页面摘录:
什么是S.M.A.R.T.
SMART是一种磁盘自我分析检测技术,早在90年代末就基本得到了普及每一块硬盘(包括IDE、SCSI)在运行的时候,都会将自身的若干参数记录下来这些参数包括型号、容量、温度、密度、扇区、寻道时间、传输、误码率等

硬盘运行了几千小时后,很多内在的物理参数都会发生变化某一参数超过报警阈值,则说明硬盘接近损坏
此时硬盘依然在工作,如果用户不理睬这个报警继续使用那么硬盘将变得非常不可靠,随时可能故障

启用SMART
SMART是和主板BIOS上相应功能配合的
要使用SMART,必须先进入到主板BIOS设置里边启动相关设置
一般从Pentium2级别起的主板,都支持SMART
BIOS启动以后,就是操作系统级别的事情了
很遗憾,Windows没有内置SMART相关工具(需要安装第三方工具软件)
好在Linux上很早就有了SMART支持了
如果把Linux装在VMware等虚拟机上,在系统启动时候可以看到有个服务启动报错:smartd
这个服务器就是smart的daemon进程(因为vmware虚拟机的硬盘不支持SMART,所以报错)

首先通过dmesg工具,确认一下硬盘的设备符号
例如一个IDE硬盘连接到Primary IDE 总线上的Slave位置,硬盘设备符号是/dev/hdb
hdb中的h代表IDE,如果显示为sdb,则代表SATA和SCSI
最后一个字幕b代表Primary总线,第二块硬盘即Slave位置

确认硬盘是否打开了SMART支持
smartctl -i /dev/hdb

例如看到如下返回结果
[[email protected] ~]# smartctl -i /dev/hdb
smartctl version 5.33 [i386-redhat-linux-gnu] Copyright (C) 2002-4 Bruce Allen
Home page is http://smartmontools.sourceforge.net/
=== START OF INFORMATION SECTION ===
Device Model: ST380011A
Serial Number: 3JVAPRGH
Firmware Version: 3.04
User Capacity: 80,026,361,856 bytes
Device is: In smartctl database [for details use: -P show]
ATA Version is: 6
ATA Standard is: ATA/ATAPI-6 T13 1410D revision 2
Local Time is: Tue Apr 3 15:39:52 2007 CST
SMART support is: Available - device has SMART capability.

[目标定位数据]
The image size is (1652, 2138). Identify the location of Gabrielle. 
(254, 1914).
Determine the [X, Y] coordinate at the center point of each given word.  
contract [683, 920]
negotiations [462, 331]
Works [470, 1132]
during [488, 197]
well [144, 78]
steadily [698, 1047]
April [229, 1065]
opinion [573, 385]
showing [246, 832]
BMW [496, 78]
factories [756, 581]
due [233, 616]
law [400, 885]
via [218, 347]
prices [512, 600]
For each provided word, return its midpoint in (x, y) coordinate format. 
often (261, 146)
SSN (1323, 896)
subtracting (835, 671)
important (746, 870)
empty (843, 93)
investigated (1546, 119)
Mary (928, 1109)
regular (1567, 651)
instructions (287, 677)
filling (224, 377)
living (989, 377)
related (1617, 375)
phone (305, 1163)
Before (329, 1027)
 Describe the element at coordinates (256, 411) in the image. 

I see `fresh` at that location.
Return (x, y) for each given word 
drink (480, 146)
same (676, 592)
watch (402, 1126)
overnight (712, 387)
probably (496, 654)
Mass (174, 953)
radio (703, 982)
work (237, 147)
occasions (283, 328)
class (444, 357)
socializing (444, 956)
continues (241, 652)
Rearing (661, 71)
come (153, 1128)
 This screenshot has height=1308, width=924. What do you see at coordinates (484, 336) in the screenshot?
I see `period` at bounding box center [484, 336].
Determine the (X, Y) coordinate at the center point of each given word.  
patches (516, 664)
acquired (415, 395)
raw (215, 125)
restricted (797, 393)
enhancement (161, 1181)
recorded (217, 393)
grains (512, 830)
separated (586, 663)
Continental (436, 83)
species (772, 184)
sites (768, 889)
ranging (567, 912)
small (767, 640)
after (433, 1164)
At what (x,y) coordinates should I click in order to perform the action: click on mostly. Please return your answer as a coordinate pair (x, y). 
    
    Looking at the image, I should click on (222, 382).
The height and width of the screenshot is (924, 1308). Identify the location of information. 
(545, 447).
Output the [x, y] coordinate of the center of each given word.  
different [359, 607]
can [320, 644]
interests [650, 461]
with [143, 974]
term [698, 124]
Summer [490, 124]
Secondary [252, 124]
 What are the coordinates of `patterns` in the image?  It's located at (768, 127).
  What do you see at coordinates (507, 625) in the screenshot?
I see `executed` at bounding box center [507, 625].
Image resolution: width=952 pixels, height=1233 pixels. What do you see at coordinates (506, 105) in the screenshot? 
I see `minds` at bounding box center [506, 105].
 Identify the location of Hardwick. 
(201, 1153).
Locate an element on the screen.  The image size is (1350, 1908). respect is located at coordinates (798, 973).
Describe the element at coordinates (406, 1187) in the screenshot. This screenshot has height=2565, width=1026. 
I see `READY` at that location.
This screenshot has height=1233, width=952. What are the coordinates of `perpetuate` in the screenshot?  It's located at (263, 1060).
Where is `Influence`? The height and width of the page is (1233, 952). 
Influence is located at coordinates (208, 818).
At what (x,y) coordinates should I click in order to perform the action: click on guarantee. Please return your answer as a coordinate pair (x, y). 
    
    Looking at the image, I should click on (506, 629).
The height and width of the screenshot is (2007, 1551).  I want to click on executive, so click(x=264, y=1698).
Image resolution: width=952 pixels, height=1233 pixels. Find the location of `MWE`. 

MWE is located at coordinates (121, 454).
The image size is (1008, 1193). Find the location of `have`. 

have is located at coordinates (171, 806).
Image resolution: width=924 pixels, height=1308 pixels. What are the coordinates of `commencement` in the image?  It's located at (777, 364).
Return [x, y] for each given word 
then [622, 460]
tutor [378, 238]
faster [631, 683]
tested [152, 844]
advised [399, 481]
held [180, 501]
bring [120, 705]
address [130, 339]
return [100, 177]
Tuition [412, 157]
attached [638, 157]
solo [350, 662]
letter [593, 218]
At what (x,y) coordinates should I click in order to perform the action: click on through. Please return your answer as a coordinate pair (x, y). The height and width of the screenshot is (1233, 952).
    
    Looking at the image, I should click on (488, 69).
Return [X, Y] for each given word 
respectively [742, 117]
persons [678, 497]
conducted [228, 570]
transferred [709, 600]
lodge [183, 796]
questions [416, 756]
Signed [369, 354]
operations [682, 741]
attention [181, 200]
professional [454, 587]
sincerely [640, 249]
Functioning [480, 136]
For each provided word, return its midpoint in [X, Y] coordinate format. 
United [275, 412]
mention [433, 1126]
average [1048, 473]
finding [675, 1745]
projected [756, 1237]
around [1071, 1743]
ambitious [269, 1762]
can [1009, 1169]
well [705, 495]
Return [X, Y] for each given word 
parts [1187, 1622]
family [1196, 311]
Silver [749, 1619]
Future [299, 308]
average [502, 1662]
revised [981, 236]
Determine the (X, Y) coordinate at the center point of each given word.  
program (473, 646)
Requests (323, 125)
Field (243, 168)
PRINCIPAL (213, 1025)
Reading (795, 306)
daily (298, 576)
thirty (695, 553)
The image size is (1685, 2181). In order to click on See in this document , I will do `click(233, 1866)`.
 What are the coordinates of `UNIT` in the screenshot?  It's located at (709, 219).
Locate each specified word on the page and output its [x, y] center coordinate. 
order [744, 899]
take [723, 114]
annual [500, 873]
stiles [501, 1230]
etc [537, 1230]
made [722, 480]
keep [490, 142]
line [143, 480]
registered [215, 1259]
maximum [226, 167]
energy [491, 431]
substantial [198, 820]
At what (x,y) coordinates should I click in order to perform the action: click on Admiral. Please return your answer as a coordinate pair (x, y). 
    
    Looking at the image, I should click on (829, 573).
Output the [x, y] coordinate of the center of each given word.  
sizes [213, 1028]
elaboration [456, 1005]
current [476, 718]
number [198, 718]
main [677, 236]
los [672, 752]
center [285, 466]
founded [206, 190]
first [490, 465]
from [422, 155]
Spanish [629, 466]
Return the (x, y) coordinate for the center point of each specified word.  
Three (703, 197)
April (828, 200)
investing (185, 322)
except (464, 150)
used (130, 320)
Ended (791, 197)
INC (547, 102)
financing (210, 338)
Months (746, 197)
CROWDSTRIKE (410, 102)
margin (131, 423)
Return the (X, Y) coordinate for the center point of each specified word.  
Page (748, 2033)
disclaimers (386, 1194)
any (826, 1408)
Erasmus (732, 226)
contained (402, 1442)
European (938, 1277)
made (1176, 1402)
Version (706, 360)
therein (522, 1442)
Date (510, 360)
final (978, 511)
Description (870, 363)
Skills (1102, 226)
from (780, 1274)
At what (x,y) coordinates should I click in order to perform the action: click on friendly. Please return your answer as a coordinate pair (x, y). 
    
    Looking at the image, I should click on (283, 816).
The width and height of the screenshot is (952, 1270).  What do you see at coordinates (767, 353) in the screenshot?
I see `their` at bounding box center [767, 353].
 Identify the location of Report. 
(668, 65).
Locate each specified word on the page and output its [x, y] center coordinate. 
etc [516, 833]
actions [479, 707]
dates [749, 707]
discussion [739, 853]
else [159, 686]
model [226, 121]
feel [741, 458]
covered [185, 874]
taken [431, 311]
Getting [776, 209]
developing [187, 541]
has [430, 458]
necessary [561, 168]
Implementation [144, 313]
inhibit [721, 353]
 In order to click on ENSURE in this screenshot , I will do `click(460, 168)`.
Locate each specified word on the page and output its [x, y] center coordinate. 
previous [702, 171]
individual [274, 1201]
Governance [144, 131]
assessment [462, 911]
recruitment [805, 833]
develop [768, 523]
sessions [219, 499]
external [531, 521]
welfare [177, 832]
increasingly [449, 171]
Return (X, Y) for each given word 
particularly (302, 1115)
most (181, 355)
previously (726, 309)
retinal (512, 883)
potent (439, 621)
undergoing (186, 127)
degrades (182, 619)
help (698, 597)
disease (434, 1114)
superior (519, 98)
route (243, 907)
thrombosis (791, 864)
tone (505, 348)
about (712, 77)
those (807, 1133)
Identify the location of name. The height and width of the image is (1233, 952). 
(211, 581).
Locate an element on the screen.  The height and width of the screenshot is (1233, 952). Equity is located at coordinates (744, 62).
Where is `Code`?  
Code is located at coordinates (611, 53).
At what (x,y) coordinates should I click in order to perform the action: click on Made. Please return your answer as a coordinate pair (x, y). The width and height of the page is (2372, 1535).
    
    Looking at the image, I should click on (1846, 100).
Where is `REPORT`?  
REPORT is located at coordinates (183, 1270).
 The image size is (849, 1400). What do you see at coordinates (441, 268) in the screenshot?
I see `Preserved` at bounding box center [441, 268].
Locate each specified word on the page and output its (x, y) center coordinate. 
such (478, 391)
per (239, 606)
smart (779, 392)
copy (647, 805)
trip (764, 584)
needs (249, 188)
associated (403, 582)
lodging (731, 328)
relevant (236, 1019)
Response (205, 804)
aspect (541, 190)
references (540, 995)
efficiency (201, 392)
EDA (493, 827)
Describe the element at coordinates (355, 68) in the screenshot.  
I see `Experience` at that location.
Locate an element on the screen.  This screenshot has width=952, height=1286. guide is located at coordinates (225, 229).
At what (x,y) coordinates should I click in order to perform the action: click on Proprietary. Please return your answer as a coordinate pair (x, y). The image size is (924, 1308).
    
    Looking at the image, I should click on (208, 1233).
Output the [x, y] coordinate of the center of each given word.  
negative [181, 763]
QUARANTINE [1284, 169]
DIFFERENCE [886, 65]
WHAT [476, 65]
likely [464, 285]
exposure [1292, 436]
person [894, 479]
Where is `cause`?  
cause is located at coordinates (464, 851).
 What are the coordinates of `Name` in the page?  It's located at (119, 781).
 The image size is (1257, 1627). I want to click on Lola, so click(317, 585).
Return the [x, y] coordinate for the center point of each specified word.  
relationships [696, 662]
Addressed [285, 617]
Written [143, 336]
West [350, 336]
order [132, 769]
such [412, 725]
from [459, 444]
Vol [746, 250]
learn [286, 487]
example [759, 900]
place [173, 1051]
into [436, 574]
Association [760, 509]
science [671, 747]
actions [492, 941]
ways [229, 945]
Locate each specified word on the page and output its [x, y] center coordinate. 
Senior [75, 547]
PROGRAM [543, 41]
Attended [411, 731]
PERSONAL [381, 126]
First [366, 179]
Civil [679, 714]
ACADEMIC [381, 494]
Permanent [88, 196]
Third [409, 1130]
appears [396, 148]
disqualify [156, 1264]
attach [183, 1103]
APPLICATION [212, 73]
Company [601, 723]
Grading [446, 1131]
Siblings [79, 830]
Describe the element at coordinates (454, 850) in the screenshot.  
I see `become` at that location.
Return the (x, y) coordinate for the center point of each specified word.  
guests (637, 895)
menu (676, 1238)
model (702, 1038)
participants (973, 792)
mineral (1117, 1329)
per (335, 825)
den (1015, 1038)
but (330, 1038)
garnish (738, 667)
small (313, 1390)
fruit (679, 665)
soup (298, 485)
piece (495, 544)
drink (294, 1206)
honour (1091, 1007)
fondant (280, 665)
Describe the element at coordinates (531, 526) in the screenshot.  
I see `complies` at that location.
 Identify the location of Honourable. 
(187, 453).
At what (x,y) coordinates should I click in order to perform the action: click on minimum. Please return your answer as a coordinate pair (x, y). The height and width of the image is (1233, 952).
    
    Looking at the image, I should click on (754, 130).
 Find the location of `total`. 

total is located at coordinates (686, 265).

任务列表:
1. 将关于SMART的页面摘录中以“首先通过dmesg工具”开头的段落改写为简短的要点列表,保留其主要事实。
2. 请重写数据行中从含有“soup (298, 485)”的那一行到数据行末尾的各行(首尾两行都算在内),把“screenshot”换成“image”,其余内容一律不变。

结果:
1.
- 先用dmesg工具确认硬盘的设备符号。
- 示例:连接在Primary IDE总线Slave位置上的IDE硬盘,设备符号为/dev/hdb。
- hdb中的h代表IDE;若显示为sdb,则代表SATA和SCSI。
- 末尾的b对应Primary总线上的第二块硬盘,即Slave位置。

2.
soup (298, 485)
piece (495, 544)
drink (294, 1206)
honour (1091, 1007)
fondant (280, 665)
Describe the element at coordinates (531, 526) in the image.  
I see `complies` at that location.
 Identify the location of Honourable. 
(187, 453).
At what (x,y) coordinates should I click in order to perform the action: click on minimum. Please return your answer as a coordinate pair (x, y). The height and width of the image is (1233, 952).
    
    Looking at the image, I should click on (754, 130).
 Find the location of `total`. 

total is located at coordinates (686, 265).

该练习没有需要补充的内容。